We talk a lot about product stories with our clients, trying to get the really interesting brand traits and content out of their companies, their products and services and crucially their people. Sometimes people in business find this themselves, without any coaching from PR or creative agencies.
A great friend of mine, Gawain Davies, has made the jump from his successful career as a big brand designer to personal trainer for the over 40’s. He’s just started, so he’s in that enviable position where he has time to really think about and evolve his marketing and create great content. And it’s starting to show across his social channels.
As well as being cyborg fit and healthy (as you’d expect from someone in his industry), he has a wicked sense of humour, can illustrate beautifully and does a great line in measured self-deprecation. This means that he manages to make his subject matter more interesting for his audience, certainly better than is the norm for his industry. But more than that, he illustrates his own health and fitness journey in a way that the people that he wants to work with can relate to – Generation X and older basically. Watch the videos and you’ll see.
What he does really well though for me is the self-deprecation bit. To explain his offer and show people the sort of advice they will get from working with him, he uses stories highlighting his idiosyncratic niggles about himself growing up. He explains how he combatted these fitness and image issues personally through research, experimentation and He Man envy.
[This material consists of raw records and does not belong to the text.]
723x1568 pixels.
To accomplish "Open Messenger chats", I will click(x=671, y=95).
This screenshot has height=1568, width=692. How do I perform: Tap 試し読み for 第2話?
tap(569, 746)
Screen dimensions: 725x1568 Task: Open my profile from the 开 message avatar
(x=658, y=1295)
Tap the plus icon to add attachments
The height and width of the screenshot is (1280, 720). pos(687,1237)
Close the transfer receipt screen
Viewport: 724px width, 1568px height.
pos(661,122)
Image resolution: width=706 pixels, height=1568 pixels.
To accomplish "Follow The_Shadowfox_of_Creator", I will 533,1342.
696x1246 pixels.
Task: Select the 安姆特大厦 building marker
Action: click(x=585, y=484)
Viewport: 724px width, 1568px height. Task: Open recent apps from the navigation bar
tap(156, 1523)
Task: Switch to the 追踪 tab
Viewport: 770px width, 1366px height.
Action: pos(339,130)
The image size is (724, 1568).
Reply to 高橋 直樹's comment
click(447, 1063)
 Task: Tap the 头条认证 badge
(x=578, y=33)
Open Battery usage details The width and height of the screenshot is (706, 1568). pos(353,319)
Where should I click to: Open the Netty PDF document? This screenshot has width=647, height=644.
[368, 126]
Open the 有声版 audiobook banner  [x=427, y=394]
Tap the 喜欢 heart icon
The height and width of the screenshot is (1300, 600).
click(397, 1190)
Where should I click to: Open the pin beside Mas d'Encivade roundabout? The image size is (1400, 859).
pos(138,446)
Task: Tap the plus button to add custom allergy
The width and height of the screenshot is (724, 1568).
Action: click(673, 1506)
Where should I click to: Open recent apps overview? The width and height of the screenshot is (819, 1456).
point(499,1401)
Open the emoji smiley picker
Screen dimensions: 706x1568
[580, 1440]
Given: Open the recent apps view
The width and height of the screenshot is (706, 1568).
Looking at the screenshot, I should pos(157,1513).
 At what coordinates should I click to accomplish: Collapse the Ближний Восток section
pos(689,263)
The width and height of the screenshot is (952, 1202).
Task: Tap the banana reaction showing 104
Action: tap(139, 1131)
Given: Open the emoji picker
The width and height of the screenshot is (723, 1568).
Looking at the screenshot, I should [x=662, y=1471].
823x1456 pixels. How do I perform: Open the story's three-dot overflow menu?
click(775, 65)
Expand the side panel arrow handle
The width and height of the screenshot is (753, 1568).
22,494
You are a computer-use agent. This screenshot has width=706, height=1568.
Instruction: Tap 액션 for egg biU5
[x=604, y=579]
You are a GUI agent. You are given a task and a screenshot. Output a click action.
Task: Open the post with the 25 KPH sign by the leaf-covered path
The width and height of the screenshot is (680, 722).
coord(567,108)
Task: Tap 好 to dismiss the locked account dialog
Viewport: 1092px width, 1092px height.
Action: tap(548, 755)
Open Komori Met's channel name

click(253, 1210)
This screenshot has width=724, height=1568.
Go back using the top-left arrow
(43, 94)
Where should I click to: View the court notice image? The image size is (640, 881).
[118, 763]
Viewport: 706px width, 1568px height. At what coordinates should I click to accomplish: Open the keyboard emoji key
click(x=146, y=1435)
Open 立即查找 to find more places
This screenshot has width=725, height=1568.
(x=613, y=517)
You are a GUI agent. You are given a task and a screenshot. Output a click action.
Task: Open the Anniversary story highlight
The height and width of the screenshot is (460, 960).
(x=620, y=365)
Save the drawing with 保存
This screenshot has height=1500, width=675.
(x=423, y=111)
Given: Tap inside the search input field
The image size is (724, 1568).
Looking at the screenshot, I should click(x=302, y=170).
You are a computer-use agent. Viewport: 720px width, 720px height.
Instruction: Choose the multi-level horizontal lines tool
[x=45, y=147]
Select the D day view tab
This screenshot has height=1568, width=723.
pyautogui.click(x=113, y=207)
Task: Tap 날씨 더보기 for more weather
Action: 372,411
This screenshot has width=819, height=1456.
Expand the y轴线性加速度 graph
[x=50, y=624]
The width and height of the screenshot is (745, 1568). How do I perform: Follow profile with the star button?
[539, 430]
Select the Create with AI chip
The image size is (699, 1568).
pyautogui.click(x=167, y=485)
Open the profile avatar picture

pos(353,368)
His stories are genuine and amusing by chance, and knowing him they probably always will be. This is a great mechanism that will make him appear believable, approachable and empathetic to his clients. For me from a brand perspective, some personal trainers seem more concerned with how they come across as Instagram ‘cross fit porn’, than they are with the emotional connection with their clients. I reckon that Gawain is going tap into a big market of affluent, busy people who like the ‘cut of his jib’, and feel that he can relate to them personally. This is not to say that he couldn’t compete with the Instagram set in the 1000 pull up, whilst neck pressing 200kg challenge.
Importantly he’s not telling a sob story, he’s telling a positive, and by chance humorous, story that really gets to the heart of the problems that a lot of his clients will be experiencing. This tone is coming out consistently and more frequently throughout, and it will be good to see how he factors client stories in.
I mentioned that he is a great illustrator, and I’m currently pressuring him (in ways like this) to use illustration more in the place of most photography and text instruction. I think that with even more of this, he will really blow his competitors out of the park (at 5am or whatever ungodly hour they all train people at).